Helpful Weight Loss Surgery Journaling Tips
Journaling Tips and Tricks.
When people think of “Keeping a Journal” it’s hard not to think of sitting in your room as a child or teenager keeping a record of your life. Journaling for a specific purpose is a much different process. How do you start?
The first small step, pick the journal you will use to keep your record in. There is no “right way” to keep your journal, it really is up to you how and what you would like to record. This article will provide you with ideas if you’re just starting out and don’t know where to begin.
- Before Photos
- Yearly Goals
- Food and Nutrient Data
- Eating Environment Data
- Daily Emotions
- Daily Struggles
- Medical Issues
Pam Tidwell, a Pompeii patient is so grateful she began her journal before her surgery. She recorded the whole process, from before and after and says it has been unbelievably important to her success.
“I was so helpful because as I have progressed I can also reflect to see struggles, hurts, and success. In my weight loss journal I get to track progress, daily struggles, emotions, I include before and after photos, and milestones. I plan on doing this for years to come.”
1. Before Photos
Patients I have talked to in the past have sworn by before and after photos, and Let’s face it, anyone on a fitness journey takes before and after photos. Although embarrassing at times, it is the best way to see your results. It is a visual way of recording your weight loss journey and if you are a visual person in any capacity, this is something you will want to keep in your journal.
2. Yearly Goals
Setting annual goals help you to set realistic monthly goals. Most fitness goals don’t just happen overnight and creating good habits can take a good amount of time. Setting annual goals and giving yourself time to achieve them is realistic and will help you to not be too hard on yourself when things are not happening as fast as you want them to. It can even be fun to cross off your goals one by one as you reach them and see yourself getting closer to completion. Setting yearly goals can boost your confidence, and help you realize that you can achieve anything you put your mind to, as long as you do the work, and stay motivated. Don’t set too many though, it will be overwhelming.
3. Food and Meal Data
This is where you want to record your food intake and beverage intake. If you are on a pre-op diet, or recovery, this will help you stay on track and maintain or start that healthy lifestyle you will need to see those yearly goals completed. You can record what you eat, and when you eat. You can record the nutrition label information. Calorie Count can be helpful. It can also be helpful to record how long you took to eat, to make sure you aren’t eating too quickly or often.

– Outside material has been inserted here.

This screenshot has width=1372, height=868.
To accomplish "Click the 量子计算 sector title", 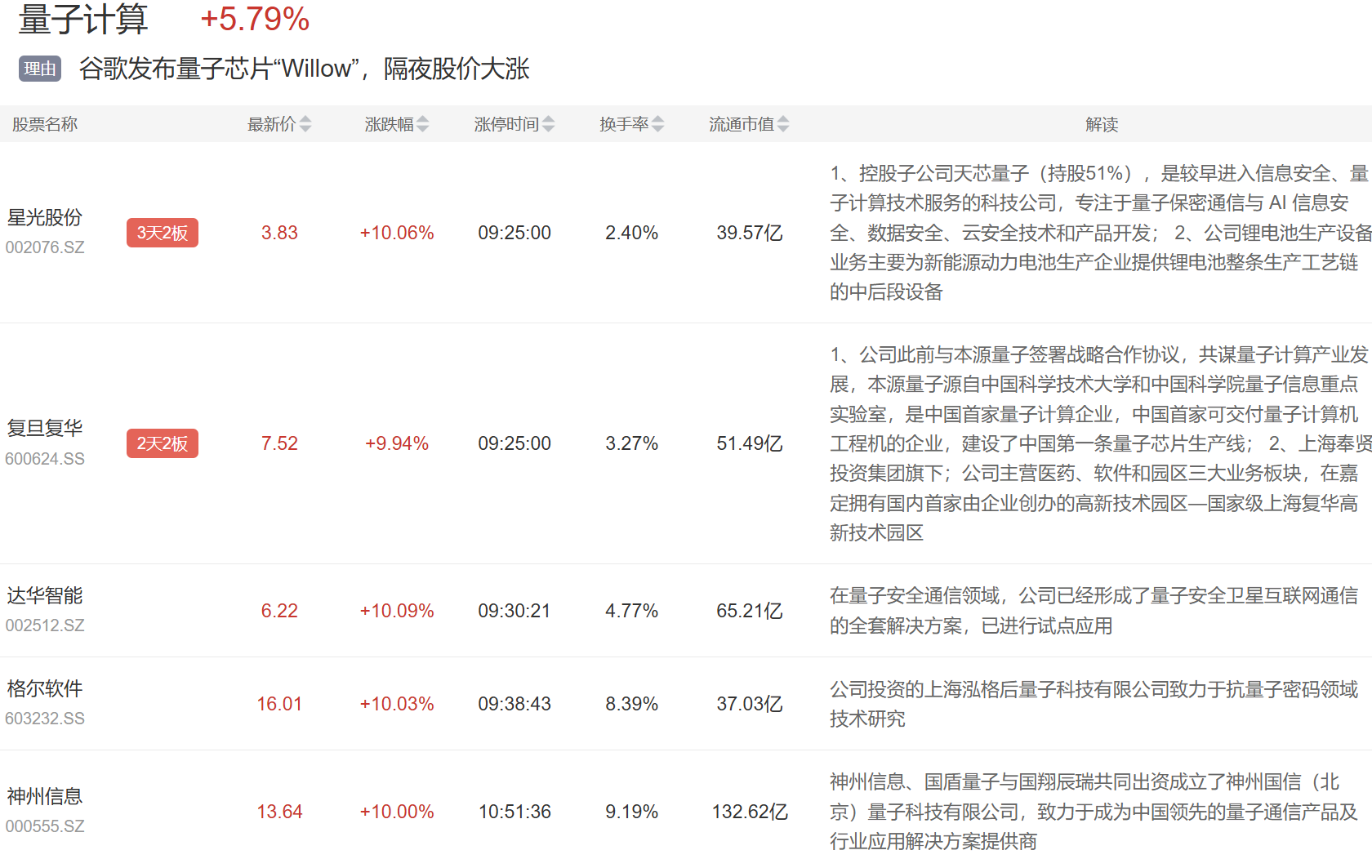I will 83,20.
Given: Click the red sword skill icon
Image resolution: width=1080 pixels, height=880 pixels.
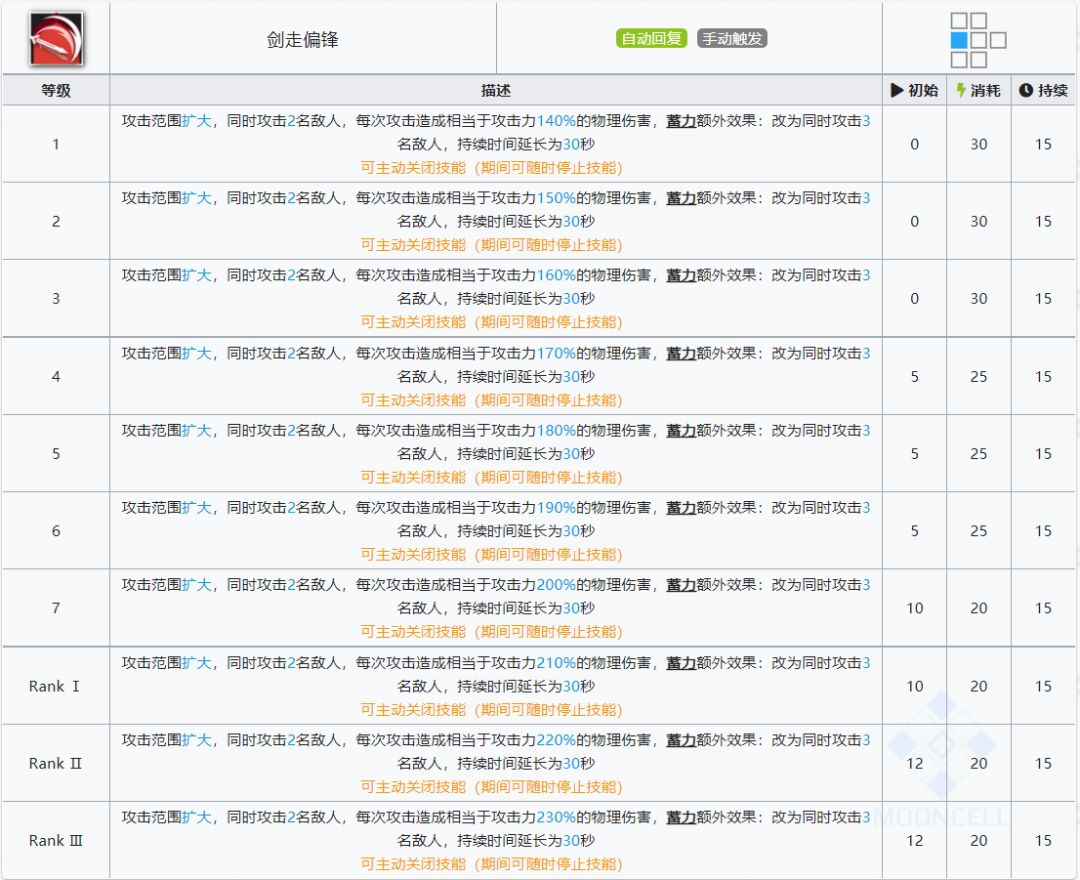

4. Eating Environment Data
This can be beneficial for those who overeat in certain environments. If you tend to eat more in social situations where you aren’t paying close attention to portion sizes, or if you are an emotional eater and you binge at home. It can help to record where you eat and what is happening around you to help you realize what isn’t working for you, and how you can change it. What situations you should stay away from, or just be more aware of yourself in those situations. This can be extremely helpful to you.
5. Daily Emotions
“Be ready to face the emotions that will pour out. Most of us did not just wake up overweight, so as the pre-op struggle starts, and the post-op emotions surface, we see how things must change to get healthy once again through the weight loss journey.”
Any emotional journal you keep can be difficult, but even more so when it is kept to create opportunity to face issues and make changes. This part of your journal is crucial if you want to get to the root of the problem to get that healthy lifestyle you want. It is also helpful to give you an outlet to get your emotions out. How do you feel about the surgery, or how do you feel about yourself post-op? It is important to work those emotions out and get to a healthy place mentally.
6. Daily Struggles
Recording things you struggle with on a day-to-day basis can help you spot trends which will help you change bad habits, or find situations that continue to pop up that maybe you would want to reevaluate. It can help you learn how to overcome struggles by noting them daily, and can even give you motivation to read past struggles and remember how you got through that day.
Charting your milestones will help immensely with confidence and with the record of your journey. You can go back to this section when you need motivation as well if you are having a hard day. You can pick for yourself how and what you want to chart in this section. Some things people chart would be fitness milestones, weight milestones, you can also chart measurements here if you would like. The sky is the limit.
8. Medical Issues
This is an important section. Let’s say you overeat post-op, or you eat the wrong thing during recovery and it causes a medical issue or a reaction. This is a great place to chart things to stay away from. Things that have caused you heartburn, or have set your recovery process back. You can keep track of things you need to avoid, and it is a hassle free way of keeping yourself on the right path for recovery.
Again, you can do this section however works best for you. Some print out a calendar and chart their fitness for the month, others do it weekly or biweekly. Whatever will keep you motivated and on track. This is also a great place to track your water intake and make sure you are drinking enough water and staying hydrated.